The diagram below needs more work (suggestions welcome), but I’m starting to adapt my model from above to situate digital badges, open badges and micro-credentials among other forms of recognition:
As I look at this and think back to some of the excellent #BadgeChatK12 chats hosted by Noah Geisel and his colleagues, I’m starting to think about how a learner would migrate from the formative to the summative, from youth to adult…and how the terminology would track that.
Do all early digital badges need to be Open Badges? Well not all, but if youth are earning them in several places across a community, it’s good to be able to collect them in one place. On the other hand, how many of these early badges will they want to be showing employers or Admissions staff later on vs. dumping them into a digital shoebox?

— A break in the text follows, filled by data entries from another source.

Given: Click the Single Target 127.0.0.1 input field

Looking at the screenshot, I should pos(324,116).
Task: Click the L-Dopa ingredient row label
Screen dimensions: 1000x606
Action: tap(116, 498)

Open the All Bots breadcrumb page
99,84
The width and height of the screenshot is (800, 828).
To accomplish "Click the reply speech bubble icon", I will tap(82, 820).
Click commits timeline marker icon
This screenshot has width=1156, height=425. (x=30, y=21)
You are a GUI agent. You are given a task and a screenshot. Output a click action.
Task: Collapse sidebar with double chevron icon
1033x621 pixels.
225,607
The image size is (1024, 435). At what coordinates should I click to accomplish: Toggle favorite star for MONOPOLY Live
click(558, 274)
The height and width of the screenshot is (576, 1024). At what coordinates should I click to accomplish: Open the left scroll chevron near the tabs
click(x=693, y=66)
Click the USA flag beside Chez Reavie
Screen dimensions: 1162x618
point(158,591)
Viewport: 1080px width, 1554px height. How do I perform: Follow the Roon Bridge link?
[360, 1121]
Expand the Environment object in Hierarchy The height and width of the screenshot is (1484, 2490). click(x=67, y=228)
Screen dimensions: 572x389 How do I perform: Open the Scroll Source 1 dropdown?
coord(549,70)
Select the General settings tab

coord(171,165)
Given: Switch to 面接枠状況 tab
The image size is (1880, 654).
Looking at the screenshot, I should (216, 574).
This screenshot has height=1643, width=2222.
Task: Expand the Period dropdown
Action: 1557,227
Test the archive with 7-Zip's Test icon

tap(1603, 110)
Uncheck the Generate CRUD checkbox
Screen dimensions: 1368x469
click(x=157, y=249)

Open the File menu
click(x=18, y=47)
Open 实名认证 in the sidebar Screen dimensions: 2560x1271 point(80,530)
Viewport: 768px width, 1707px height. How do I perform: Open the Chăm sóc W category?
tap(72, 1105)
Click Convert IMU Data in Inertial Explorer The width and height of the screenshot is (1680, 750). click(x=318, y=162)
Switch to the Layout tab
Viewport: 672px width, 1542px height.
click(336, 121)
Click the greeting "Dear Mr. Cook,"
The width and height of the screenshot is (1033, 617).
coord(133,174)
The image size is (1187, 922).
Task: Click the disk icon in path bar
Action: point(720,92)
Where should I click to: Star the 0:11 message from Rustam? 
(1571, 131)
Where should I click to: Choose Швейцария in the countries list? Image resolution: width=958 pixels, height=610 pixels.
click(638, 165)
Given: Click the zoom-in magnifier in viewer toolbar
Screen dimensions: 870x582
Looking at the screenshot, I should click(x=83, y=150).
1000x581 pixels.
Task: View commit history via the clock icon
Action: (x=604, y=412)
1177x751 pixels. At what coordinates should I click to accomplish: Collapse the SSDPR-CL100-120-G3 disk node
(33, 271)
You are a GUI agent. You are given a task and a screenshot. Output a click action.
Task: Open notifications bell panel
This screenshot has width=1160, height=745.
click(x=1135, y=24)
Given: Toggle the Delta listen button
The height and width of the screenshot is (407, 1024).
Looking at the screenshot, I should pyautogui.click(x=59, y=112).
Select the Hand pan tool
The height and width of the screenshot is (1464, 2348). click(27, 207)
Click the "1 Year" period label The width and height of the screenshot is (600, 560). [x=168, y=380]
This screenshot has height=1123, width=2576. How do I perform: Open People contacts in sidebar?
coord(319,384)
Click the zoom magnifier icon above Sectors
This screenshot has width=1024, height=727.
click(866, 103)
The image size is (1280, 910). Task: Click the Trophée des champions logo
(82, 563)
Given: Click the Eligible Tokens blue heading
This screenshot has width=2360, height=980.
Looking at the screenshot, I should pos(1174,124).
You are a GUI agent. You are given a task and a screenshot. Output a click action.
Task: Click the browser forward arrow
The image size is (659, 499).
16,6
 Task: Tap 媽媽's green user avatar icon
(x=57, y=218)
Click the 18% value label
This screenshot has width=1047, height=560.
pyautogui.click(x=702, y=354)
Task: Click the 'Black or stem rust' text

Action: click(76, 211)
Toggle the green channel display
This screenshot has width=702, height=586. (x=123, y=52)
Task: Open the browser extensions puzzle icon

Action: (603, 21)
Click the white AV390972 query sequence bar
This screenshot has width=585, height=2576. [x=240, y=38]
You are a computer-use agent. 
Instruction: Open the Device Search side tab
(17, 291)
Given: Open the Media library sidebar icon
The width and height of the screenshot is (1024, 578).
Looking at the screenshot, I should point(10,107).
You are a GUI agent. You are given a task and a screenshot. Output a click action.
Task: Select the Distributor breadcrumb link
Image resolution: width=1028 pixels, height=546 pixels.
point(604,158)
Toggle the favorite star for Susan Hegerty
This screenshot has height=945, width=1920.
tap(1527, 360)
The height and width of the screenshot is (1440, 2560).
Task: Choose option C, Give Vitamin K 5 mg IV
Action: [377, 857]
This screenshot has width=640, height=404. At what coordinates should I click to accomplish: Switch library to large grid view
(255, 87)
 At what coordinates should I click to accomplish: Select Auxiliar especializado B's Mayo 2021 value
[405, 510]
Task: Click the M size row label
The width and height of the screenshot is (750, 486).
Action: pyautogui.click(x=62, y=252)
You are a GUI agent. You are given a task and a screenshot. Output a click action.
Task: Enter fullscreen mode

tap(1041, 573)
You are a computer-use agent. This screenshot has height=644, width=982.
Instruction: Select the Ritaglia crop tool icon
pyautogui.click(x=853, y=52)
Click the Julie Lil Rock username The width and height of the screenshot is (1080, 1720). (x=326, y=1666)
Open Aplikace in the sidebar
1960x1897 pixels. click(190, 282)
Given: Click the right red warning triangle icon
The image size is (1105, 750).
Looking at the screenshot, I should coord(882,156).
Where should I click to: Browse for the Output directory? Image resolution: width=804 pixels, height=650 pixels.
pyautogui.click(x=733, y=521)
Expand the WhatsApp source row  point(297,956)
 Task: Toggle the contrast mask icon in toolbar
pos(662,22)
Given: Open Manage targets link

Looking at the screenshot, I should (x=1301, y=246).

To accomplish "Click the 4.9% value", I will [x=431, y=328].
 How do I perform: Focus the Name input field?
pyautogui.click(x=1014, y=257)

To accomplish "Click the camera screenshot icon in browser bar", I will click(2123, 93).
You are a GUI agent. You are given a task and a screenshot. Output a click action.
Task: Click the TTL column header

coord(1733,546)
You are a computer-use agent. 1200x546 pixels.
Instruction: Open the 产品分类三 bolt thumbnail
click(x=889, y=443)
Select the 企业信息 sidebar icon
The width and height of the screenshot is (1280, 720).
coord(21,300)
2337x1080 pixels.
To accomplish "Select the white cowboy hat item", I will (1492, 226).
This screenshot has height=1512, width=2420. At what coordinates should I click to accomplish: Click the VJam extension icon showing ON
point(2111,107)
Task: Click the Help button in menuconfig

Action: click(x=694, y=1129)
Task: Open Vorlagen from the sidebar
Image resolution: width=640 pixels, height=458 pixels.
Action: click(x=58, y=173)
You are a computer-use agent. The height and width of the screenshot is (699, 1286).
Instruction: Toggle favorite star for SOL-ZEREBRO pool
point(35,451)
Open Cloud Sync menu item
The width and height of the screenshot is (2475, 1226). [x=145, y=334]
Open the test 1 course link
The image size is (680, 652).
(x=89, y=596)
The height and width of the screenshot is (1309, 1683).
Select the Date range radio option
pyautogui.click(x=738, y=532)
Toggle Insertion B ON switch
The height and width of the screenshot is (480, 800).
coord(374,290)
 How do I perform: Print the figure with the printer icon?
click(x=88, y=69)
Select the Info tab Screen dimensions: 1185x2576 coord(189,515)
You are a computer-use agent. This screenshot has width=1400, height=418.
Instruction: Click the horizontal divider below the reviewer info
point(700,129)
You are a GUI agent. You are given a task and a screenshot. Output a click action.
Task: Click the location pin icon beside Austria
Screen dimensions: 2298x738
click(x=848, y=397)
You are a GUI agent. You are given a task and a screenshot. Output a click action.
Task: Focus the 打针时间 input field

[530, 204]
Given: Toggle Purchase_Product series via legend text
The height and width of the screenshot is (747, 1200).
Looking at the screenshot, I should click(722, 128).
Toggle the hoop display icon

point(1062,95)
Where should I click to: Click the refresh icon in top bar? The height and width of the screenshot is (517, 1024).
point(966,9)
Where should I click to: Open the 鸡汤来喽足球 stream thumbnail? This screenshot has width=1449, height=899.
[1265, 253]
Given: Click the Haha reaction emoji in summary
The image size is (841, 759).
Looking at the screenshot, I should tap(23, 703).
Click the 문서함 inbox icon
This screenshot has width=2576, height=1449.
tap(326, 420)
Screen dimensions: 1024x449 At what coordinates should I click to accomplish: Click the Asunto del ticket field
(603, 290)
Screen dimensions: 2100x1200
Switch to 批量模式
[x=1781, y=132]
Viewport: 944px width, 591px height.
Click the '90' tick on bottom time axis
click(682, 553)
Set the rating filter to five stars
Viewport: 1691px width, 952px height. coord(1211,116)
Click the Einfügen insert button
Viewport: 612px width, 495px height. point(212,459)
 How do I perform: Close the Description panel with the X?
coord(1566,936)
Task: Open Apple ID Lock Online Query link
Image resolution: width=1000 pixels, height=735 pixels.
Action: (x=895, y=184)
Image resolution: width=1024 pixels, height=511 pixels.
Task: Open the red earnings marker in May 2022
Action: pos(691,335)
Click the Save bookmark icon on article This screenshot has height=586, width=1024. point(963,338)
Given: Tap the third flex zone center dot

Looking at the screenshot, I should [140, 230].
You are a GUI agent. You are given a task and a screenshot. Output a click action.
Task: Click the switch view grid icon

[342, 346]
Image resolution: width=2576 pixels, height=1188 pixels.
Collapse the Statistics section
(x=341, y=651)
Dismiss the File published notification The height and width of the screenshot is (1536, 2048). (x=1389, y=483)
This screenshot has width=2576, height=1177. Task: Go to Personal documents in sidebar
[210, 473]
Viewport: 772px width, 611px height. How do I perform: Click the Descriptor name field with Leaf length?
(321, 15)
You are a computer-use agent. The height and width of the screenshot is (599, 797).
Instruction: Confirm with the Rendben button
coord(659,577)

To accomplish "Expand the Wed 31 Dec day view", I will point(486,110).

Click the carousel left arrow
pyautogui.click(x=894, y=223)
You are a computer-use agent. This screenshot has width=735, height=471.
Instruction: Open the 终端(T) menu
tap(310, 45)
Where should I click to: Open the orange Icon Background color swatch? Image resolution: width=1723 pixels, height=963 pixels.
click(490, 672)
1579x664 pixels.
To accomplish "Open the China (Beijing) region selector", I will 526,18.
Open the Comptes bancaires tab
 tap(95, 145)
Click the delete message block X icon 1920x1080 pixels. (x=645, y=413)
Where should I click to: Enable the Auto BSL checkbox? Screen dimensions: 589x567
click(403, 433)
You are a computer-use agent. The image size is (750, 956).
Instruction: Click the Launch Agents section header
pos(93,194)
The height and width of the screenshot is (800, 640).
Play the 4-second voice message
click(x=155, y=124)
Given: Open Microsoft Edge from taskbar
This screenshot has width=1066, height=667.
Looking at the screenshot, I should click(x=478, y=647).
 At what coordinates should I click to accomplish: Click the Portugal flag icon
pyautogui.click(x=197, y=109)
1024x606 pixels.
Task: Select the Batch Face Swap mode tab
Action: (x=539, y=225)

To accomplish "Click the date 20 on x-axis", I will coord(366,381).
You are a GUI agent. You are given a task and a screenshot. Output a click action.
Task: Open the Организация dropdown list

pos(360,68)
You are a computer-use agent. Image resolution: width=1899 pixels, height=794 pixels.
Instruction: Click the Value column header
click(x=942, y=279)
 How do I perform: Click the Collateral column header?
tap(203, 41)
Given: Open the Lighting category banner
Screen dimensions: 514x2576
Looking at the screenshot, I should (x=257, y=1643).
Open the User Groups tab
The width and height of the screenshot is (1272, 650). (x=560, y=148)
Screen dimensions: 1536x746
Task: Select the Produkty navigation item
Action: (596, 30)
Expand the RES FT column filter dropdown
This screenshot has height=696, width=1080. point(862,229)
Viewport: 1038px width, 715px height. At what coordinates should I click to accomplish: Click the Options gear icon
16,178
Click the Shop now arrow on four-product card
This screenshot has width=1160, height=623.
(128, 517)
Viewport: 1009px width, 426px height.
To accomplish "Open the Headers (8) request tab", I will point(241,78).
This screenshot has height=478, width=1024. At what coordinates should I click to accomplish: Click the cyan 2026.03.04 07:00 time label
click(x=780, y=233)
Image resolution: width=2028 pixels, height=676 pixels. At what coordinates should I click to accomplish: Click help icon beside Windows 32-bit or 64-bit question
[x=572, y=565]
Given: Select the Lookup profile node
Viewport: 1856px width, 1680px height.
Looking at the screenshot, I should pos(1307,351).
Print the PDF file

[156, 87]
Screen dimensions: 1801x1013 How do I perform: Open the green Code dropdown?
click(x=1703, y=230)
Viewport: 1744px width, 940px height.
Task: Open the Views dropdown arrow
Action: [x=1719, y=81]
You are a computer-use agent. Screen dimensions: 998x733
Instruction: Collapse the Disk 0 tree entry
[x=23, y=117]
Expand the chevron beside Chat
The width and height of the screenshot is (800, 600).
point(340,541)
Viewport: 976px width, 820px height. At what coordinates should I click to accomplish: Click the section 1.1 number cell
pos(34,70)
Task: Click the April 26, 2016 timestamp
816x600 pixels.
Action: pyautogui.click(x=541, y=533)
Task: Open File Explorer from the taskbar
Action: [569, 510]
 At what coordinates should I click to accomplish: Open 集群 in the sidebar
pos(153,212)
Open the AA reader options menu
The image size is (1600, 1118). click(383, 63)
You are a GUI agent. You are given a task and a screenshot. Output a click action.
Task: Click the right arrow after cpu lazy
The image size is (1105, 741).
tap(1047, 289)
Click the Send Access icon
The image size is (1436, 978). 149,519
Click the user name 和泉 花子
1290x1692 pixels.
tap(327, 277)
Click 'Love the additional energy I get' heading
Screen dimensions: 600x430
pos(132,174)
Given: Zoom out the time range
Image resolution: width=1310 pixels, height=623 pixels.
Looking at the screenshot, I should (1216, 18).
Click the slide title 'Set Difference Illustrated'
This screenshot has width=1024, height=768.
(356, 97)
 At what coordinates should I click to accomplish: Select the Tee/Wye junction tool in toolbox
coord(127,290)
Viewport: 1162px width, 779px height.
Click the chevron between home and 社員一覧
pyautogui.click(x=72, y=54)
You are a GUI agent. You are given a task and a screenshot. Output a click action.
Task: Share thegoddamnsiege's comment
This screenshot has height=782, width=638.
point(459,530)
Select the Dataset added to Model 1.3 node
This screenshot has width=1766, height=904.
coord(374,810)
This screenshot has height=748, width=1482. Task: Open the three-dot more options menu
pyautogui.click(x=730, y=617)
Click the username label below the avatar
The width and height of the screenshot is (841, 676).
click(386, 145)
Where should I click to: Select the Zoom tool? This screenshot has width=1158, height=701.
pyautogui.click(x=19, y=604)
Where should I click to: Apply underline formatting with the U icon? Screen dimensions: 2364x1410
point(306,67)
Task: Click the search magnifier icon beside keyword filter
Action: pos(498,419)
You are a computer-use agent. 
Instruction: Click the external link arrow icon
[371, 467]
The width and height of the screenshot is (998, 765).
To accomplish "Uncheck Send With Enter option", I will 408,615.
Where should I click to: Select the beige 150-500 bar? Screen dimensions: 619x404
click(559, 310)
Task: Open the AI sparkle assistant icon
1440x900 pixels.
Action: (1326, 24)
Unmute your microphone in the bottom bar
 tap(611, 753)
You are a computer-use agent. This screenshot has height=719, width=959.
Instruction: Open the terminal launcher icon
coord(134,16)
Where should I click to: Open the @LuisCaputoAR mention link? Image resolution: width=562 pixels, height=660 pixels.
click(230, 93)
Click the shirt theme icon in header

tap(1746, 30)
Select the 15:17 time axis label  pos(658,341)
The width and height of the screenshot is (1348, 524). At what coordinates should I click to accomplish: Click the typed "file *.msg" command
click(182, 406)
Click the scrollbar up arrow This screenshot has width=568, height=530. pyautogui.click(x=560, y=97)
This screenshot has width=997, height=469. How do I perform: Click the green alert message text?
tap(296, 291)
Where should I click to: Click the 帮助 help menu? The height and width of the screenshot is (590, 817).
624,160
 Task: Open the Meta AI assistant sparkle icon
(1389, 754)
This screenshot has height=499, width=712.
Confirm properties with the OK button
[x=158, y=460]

Are there natural break points where badges become “micro-credentials”? Should you be able to trade up some of your badges for micro-credentials? For at-risk populations, youth or adult, what are some techniques to move smoothly from early engagement and progress tracking to trustable “employment-ready” recognition?
Questions like these will be important for ecosystem initiatives, such as in the Cities of LRNG and in Colorado (see previous post). It will also be increasingly important for LEARN Quebec. I also see this in the future for Aboriginal Education. This an increasingly big deal here in Canada, now that we have a new government that’s calling for a fresh approach for this fast-growing segment of our population. I may visit the topic in more detail in a future post.
CONCLUSION: Open Badge Advocacy = Log-Driving
I think the historical Ottawa River footage that introduces this famous McGarrigle song says it all: it’s gnarly, so be nimble: anticipate, adjust, and learn from your mistakes!
OK, so this second post was still a bit long…working on it!